■ **DATA RECORDS**:
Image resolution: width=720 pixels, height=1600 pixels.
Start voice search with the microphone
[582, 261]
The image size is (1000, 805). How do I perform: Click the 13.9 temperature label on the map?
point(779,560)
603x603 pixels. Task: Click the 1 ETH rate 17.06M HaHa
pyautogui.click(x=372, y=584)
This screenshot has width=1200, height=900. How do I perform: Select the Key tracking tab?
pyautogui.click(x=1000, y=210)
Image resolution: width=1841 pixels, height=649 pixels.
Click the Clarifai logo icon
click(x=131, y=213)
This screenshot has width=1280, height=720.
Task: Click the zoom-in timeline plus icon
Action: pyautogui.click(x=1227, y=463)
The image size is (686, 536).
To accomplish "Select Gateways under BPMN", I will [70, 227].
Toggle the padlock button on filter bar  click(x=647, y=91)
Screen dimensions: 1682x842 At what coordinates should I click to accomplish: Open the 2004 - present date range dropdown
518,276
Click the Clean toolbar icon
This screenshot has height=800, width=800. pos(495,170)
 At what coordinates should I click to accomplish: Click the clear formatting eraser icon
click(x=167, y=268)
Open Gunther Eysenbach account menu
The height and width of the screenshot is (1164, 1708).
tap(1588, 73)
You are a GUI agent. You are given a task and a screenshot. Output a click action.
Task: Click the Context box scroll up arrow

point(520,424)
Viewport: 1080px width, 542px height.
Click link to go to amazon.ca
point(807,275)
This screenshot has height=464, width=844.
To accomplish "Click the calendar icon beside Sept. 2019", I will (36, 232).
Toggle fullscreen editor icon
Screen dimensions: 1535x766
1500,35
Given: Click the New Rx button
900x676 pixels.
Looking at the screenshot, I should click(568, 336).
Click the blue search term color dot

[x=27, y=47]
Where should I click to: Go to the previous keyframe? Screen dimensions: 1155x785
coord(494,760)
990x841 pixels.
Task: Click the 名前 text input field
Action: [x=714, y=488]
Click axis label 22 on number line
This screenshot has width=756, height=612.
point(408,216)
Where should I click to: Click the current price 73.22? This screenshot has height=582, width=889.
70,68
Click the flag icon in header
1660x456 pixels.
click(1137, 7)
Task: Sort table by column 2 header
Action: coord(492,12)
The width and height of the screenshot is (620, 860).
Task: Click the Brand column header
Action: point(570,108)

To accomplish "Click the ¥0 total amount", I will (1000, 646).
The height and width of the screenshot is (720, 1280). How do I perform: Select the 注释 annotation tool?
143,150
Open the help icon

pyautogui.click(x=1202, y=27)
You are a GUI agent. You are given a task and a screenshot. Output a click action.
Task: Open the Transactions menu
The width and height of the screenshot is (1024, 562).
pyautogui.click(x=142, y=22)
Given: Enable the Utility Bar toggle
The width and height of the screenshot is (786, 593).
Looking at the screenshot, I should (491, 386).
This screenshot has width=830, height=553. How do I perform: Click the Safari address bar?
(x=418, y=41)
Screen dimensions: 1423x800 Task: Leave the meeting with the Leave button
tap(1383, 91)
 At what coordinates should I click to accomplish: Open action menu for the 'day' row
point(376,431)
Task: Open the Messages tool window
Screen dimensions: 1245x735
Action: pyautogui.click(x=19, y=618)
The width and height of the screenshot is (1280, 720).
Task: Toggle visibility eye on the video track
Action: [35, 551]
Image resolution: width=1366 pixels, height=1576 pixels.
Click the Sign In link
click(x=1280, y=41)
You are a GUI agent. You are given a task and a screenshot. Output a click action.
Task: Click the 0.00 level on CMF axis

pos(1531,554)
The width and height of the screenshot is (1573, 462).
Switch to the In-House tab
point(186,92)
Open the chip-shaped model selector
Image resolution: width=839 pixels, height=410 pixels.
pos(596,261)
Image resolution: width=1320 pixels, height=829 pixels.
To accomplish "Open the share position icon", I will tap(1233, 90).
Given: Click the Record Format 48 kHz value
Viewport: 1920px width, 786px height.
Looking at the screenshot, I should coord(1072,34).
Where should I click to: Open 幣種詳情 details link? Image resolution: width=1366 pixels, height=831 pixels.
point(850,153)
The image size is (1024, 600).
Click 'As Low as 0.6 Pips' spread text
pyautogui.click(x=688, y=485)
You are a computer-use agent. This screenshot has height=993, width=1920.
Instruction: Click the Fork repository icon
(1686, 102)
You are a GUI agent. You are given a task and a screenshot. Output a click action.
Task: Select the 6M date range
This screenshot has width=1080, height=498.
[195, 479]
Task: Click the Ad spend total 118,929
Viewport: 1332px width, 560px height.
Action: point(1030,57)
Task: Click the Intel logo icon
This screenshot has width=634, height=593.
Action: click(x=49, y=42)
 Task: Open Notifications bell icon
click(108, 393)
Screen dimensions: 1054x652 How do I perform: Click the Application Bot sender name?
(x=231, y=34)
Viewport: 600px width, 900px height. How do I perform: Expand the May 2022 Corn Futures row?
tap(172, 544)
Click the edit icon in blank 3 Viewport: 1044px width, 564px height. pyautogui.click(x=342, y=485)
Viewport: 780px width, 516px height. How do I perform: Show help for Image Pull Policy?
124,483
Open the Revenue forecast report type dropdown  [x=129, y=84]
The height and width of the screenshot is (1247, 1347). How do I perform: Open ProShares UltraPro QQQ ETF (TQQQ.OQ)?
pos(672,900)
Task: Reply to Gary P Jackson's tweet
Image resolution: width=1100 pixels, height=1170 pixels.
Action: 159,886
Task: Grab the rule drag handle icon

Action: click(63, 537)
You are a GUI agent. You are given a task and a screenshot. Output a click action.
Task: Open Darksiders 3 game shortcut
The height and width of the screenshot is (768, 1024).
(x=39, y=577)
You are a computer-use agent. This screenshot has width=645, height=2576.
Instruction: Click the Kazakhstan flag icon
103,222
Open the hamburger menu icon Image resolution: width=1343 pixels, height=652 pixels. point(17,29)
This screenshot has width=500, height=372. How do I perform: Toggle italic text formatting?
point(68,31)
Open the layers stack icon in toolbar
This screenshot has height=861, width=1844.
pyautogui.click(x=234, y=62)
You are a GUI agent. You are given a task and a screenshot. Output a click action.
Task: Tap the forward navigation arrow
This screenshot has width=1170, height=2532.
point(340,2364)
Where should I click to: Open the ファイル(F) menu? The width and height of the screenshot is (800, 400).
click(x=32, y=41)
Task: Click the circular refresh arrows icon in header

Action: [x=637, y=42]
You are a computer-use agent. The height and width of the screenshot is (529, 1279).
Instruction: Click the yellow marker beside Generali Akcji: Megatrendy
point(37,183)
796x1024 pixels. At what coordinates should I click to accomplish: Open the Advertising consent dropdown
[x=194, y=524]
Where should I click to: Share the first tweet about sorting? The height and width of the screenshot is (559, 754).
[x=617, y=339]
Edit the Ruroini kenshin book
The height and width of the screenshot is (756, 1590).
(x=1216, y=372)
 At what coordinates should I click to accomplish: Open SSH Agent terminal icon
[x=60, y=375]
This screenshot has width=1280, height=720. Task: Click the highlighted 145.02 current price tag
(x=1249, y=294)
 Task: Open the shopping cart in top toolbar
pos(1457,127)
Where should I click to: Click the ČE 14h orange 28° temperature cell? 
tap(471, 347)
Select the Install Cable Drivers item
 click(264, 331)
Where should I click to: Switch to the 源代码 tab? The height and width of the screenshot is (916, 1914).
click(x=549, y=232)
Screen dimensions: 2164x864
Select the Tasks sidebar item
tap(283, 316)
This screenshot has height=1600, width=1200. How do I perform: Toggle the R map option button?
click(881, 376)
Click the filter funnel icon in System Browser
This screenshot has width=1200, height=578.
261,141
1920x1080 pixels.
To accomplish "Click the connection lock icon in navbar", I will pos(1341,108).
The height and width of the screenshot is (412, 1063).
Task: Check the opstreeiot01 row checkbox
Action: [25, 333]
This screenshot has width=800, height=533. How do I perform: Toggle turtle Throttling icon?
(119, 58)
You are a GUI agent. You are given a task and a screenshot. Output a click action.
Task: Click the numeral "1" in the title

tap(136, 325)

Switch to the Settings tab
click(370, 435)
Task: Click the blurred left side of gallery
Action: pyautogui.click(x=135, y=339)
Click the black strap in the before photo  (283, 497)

■ **WORK REQUEST**: Set down, from the entries above, exactly the lines from the one with "Instruction: Click the Kazakhstan flag icon" up to and including the one with "Open the hamburger", and no other lines.

■ **WRITTEN ANSWER**:
Instruction: Click the Kazakhstan flag icon
103,222
Open the hamburger menu icon Image resolution: width=1343 pixels, height=652 pixels. point(17,29)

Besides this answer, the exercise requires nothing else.